For the wrapper-chart shape:
```bash
helm dependency update tools/<tool>
helm lint tools/<tool>
helm template <tool> tools/<tool> | head -n 60
# render the app-of-apps Application for <tool>:
helm template tools-apps tools/chart | grep -A12 "name: <tool>"
```
For the Kustomize shape:
```bash
kustomize build --enable-helm tools/<tool> | head -n 60
```
6. **[HUMAN]** Open a PR on the `tools` repo, get it reviewed, and merge.
```bash
git checkout -b arcodange/<slug>
git add tools/<tool> tools/chart/values.yaml
git commit -m "declare <tool>"
git push -u origin arcodange/<slug>
```
> [!IMPORTANT]
> The `tools` repo is on **Gitea**, not GitHub — open the PR with the `mcp__gitea__*` tools (load `select:mcp__gitea__pull_request_write` via `ToolSearch`), not `gh`. Once the PR merges to `main`, ArgoCD detects the new key in `chart/values.yaml`, renders the `<tool>` Application, and syncs it automatically.
## Verification
All read-only — an agent can run these after the PR merges and ArgoCD has reconciled.
```bash
# 1. The ArgoCD Application for <tool> is Synced + Healthy
kubectl --context <ctx> -n argocd get application <tool> \
-o jsonpath='{.status.sync.status}/{.status.health.status}{"\n"}'
# expected: Synced/Healthy
# 2. The pod is Running in the tools namespace
kubectl --context <ctx> -n tools get pods -l app.kubernetes.io/name=<tool>
# expected: <tool>-… 1/1 Running
# 3. Web-facing tools: the ingress is admitted and the host resolves
kubectl --context <ctx> -n tools get ingress | grep <tool>
curl -sI https://<tool>.arcodange.lab | head -n1 # expected: HTTP/2 200 (or app login redirect)
# 4. Secret-backed tools: VSO created the k8s Secret
kubectl --context <ctx> -n tools get secret <tool>-db-credentials
# expected: the Secret exists with the keys the workload mounts
```
## Rollback
- **[HUMAN]** Revert the `tools/chart/values.yaml` entry (remove the `<tool>:` key).
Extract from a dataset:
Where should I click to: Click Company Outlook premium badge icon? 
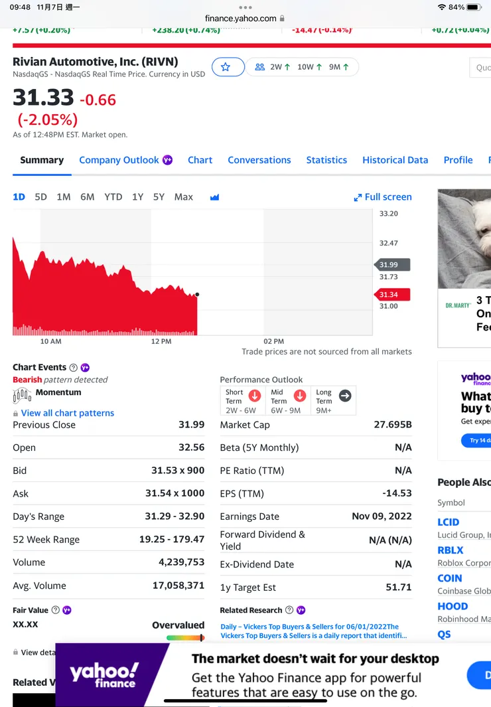[168, 160]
On the next sync ArgoCD **prunes** the `<tool>` Application — `prune: true` is set in `apps.yaml` — which removes the deployed workload from the `tools` namespace.
- **[HUMAN]** In a follow-up PR, delete the `tools/<tool>/` directory to remove the wrapper chart / Kustomize source.
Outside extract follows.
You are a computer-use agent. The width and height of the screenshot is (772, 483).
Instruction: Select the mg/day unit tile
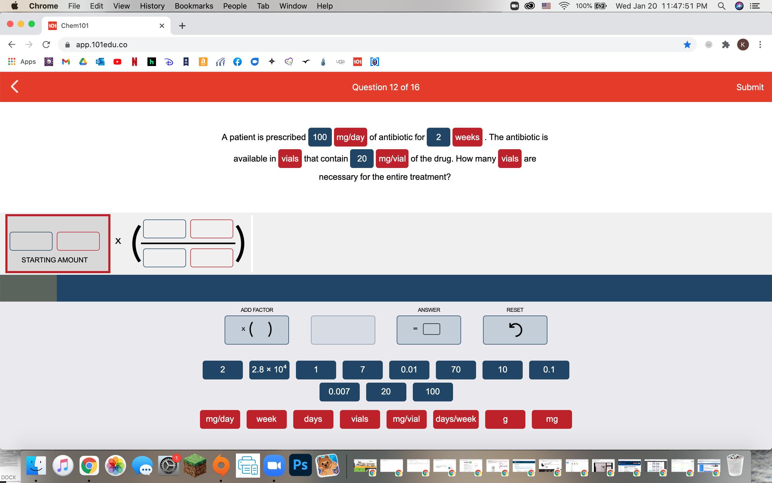click(x=220, y=419)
- **[HUMAN]** For secret-backed tools, the Vault role/secret created by `tools/<tool>/iac/` is **not** removed by ArgoCD. Destroy it explicitly (`tofu -chdir=tools/<tool>/iac destroy`) or remove the IaC and let the workflow reconcile, and drop the `.gitea/workflows/<tool>.yaml` file.
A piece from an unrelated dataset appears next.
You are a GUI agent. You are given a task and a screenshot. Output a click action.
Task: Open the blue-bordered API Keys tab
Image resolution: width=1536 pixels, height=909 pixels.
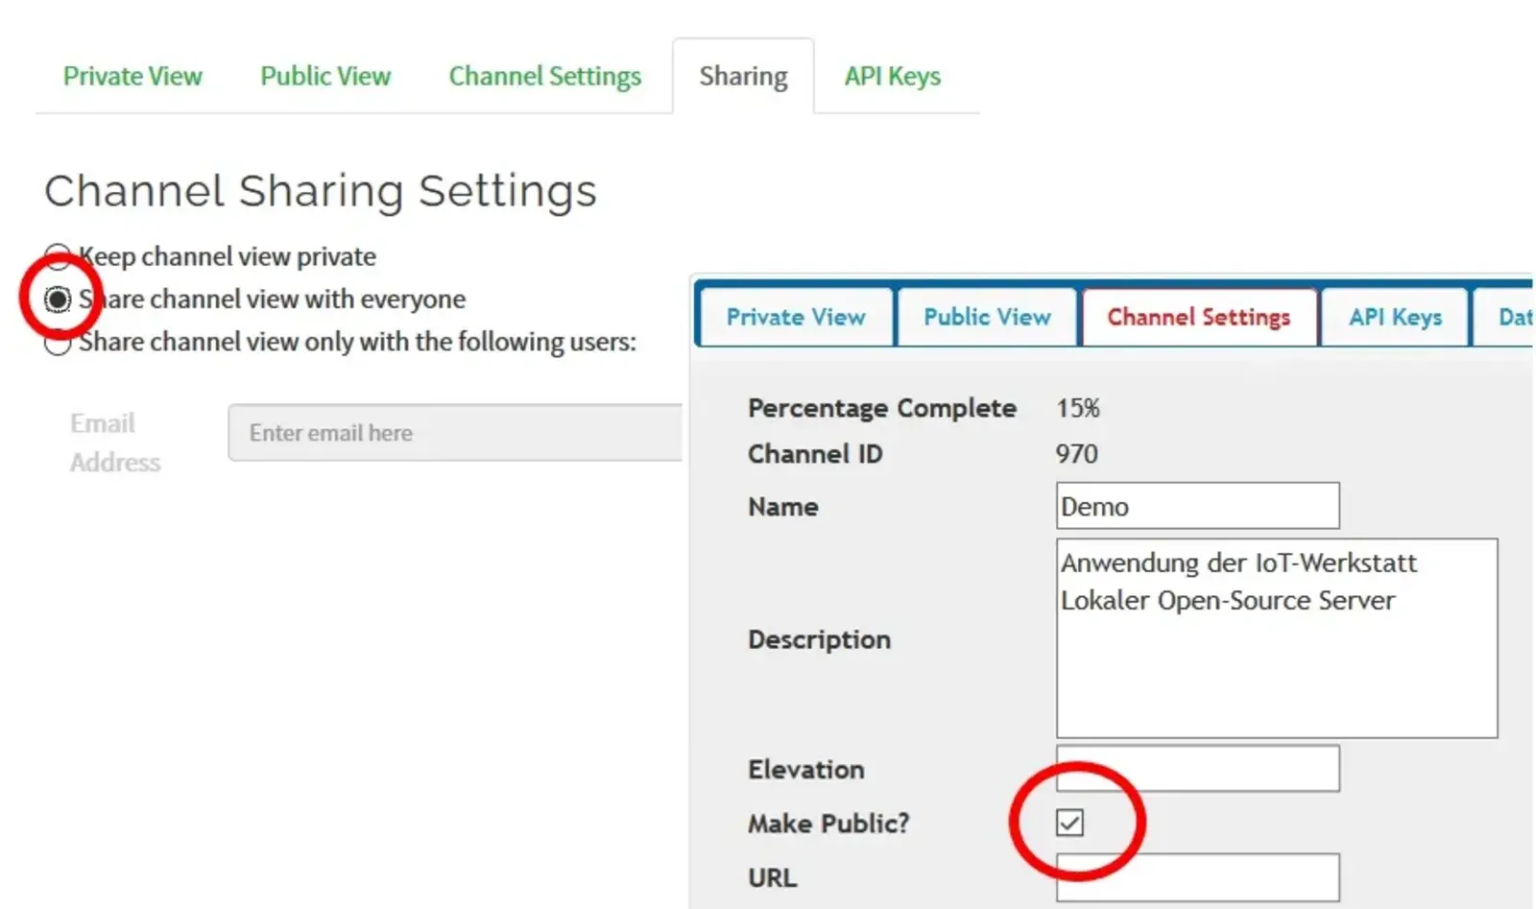pos(1395,317)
- For a full cluster-level recovery (power cut, lost quorum) follow CLUSTER_RECOVERY.md.
## References
- [Tools guidebook](../guidebooks/tools/README.md) — how the app-of-apps meta-chart turns each `tools:` key into an ArgoCD Application.
- [Tools components](../guidebooks/tools/components.md) — the catalogue of platform components and what each provides.
- [Tools secrets & VSO](../guidebooks/tools/secrets-and-vso.md) — the Vault `app_roles` + VaultAuth/VaultDynamicSecret pattern used in step 4.
- [Tofu CI apply flow](../guidebooks/factory-provisioning/opentofu/ci-apply-flow.md) — what the `<tool>/iac` tofu-apply workflow does end to end.
- Real examples in the `tools` repo: [`prometheus`](https://gitea.arcodange.lab/arcodange-org/tools/src/branch/main/prometheus) and [`crowdsec`](https://gitea.arcodange.lab/arcodange-org/tools/src/branch/main/crowdsec) (wrapper-chart shape), the shared [`tool` library chart](https://gitea.arcodange.lab/arcodange-org/tools/src/branch/main/tool), and [`clickhouse`](https://gitea.arcodange.lab/arcodange-org/tools/src/branch/main/clickhouse)/[`plausible`](https://gitea.arcodange.lab/arcodange-org/tools/src/branch/main/plausible) (Kustomize shape).
- [Set up a new app](new-app.md) — the sibling runbook for onboarding a business application (not a platform component).